- TASK DATA -
>>>

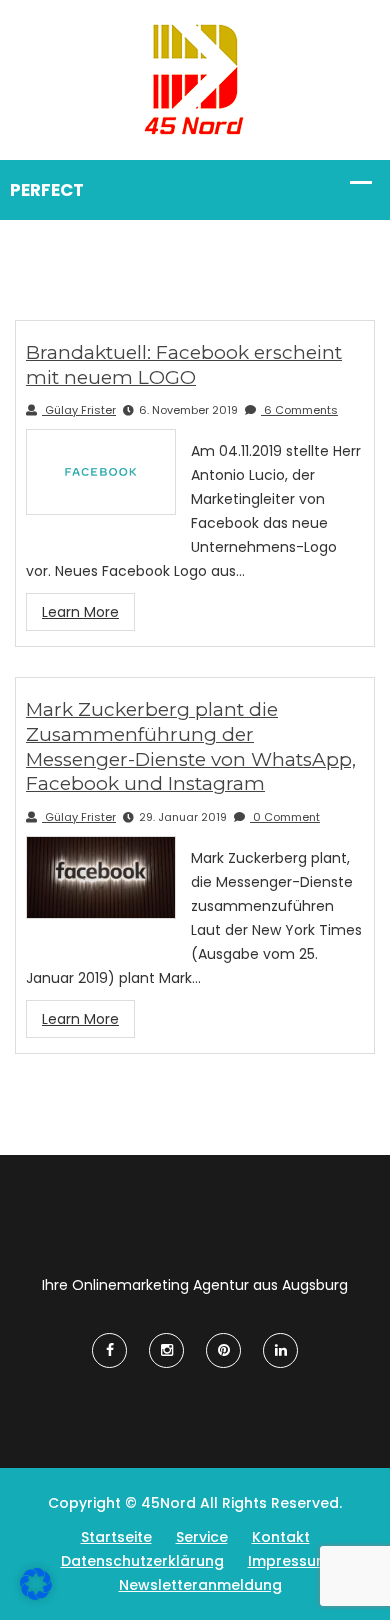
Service (202, 1537)
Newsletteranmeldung (200, 1585)
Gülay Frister (79, 410)
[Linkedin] (280, 1350)
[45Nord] (195, 79)
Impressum (289, 1561)
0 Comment (285, 817)
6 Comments (299, 410)
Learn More (80, 612)
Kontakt (281, 1537)
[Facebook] (109, 1350)
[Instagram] (166, 1350)
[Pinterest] (223, 1350)
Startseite (116, 1537)
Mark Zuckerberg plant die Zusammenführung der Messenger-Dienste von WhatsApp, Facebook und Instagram (191, 746)
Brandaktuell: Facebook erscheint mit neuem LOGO (184, 365)
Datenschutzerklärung (142, 1561)
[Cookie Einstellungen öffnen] (36, 1595)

<<<

- WHAT NEEDS TO BE DONE -
What you return must be the entries above, exactly as they appear, without any pictures.

- RESULT -
Service (202, 1537)
Newsletteranmeldung (200, 1585)
Gülay Frister (79, 410)
[Linkedin] (280, 1350)
[45Nord] (195, 79)
Impressum (289, 1561)
0 Comment (285, 817)
6 Comments (299, 410)
Learn More (80, 612)
Kontakt (281, 1537)
[Facebook] (109, 1350)
[Instagram] (166, 1350)
[Pinterest] (223, 1350)
Startseite (116, 1537)
Mark Zuckerberg plant die Zusammenführung der Messenger-Dienste von WhatsApp, Facebook und Instagram (191, 746)
Brandaktuell: Facebook erscheint mit neuem LOGO (184, 365)
Datenschutzerklärung (142, 1561)
[Cookie Einstellungen öffnen] (36, 1595)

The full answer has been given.